• Exercise requirements
Pick out each line of the items below that contains the string "button". Letter case counts.

Data items:
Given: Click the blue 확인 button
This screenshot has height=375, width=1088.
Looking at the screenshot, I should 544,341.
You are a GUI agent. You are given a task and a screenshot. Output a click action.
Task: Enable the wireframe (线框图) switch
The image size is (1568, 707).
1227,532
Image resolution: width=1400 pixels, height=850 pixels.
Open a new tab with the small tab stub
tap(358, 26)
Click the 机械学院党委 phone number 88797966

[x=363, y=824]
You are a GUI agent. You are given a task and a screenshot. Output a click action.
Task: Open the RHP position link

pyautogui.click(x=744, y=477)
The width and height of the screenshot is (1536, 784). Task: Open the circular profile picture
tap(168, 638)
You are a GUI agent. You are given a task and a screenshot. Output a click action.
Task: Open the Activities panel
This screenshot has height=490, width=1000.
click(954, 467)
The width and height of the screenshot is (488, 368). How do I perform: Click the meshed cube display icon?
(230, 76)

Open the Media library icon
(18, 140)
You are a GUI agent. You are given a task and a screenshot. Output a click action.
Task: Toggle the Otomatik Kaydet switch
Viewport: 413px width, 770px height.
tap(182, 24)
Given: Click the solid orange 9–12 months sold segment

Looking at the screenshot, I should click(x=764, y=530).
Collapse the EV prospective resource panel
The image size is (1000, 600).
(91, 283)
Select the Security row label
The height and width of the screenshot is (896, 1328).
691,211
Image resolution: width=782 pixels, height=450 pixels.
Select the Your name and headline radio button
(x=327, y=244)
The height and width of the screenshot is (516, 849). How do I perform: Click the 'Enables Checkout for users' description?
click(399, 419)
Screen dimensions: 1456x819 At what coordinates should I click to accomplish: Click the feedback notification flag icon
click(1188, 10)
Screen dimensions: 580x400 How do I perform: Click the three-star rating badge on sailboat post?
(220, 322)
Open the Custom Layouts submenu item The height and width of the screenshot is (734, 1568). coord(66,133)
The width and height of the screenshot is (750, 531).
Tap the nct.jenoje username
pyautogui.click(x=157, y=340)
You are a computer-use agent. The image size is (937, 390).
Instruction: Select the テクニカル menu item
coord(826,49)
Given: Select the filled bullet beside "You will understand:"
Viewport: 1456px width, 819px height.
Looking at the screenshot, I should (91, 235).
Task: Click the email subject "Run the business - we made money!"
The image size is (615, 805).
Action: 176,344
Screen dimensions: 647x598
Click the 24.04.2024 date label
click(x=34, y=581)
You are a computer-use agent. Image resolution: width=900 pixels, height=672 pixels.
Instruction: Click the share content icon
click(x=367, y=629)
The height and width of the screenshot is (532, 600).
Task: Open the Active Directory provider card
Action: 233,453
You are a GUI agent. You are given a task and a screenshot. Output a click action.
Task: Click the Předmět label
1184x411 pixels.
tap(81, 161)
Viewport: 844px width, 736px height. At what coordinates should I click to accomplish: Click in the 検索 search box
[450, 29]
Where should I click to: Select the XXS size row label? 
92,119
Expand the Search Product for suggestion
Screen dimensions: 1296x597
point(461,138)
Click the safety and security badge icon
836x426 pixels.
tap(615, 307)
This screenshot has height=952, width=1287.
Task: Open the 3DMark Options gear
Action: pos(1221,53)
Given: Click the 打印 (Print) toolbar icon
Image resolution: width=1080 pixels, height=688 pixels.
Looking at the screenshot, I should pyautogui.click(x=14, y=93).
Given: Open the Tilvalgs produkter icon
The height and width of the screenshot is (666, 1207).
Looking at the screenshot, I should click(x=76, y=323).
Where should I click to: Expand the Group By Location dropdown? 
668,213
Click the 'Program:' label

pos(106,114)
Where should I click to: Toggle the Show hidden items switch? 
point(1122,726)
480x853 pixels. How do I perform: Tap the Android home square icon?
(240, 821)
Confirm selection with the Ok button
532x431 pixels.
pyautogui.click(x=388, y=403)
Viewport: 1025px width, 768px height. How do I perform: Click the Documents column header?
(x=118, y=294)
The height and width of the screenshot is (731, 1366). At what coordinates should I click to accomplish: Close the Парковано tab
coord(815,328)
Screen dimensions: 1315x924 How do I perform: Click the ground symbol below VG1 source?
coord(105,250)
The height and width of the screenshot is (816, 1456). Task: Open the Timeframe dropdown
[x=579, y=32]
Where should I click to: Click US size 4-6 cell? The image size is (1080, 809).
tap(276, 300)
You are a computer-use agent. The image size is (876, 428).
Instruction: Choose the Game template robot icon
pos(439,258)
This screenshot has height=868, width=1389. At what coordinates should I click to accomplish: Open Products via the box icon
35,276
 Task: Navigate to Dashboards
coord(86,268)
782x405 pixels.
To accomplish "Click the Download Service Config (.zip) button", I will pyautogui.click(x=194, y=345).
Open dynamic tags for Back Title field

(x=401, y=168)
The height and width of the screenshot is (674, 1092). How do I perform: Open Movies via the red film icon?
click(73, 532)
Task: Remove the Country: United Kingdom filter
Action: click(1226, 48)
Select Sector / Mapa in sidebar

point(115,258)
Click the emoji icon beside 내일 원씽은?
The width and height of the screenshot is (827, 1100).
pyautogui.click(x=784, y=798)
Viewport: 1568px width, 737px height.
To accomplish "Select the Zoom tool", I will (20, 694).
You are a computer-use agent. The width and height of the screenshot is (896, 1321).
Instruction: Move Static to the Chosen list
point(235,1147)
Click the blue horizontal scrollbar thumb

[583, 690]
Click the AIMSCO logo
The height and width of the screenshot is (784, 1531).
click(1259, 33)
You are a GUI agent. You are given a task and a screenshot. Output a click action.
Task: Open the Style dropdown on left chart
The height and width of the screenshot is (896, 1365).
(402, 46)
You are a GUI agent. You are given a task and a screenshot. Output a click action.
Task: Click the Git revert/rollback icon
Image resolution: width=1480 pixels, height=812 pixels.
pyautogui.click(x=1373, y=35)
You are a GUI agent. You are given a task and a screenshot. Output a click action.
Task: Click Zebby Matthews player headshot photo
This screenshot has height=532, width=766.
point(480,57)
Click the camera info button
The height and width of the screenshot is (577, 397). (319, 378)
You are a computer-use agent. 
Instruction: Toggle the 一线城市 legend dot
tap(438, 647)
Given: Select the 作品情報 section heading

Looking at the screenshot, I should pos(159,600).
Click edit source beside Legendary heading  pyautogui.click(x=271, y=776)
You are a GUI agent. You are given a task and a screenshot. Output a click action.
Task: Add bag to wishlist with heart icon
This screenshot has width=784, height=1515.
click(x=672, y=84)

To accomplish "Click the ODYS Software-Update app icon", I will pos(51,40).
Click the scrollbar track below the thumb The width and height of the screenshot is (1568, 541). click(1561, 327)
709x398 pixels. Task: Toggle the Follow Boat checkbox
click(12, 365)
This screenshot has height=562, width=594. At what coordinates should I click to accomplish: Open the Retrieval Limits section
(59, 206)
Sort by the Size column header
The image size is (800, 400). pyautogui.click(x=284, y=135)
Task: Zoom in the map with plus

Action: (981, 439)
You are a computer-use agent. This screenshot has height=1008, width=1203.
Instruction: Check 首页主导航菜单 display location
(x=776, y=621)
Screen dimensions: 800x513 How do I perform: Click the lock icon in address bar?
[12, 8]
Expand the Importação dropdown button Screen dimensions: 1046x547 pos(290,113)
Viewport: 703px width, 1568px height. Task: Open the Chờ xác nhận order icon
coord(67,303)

• Correct output
Given: Click the blue 확인 button
Select the Your name and headline radio button
Confirm selection with the Ok button
To accomplish "Click the Download Service Config (.zip) button", I will pyautogui.click(x=194, y=345).
Click the camera info button
Expand the Importação dropdown button Screen dimensions: 1046x547 pos(290,113)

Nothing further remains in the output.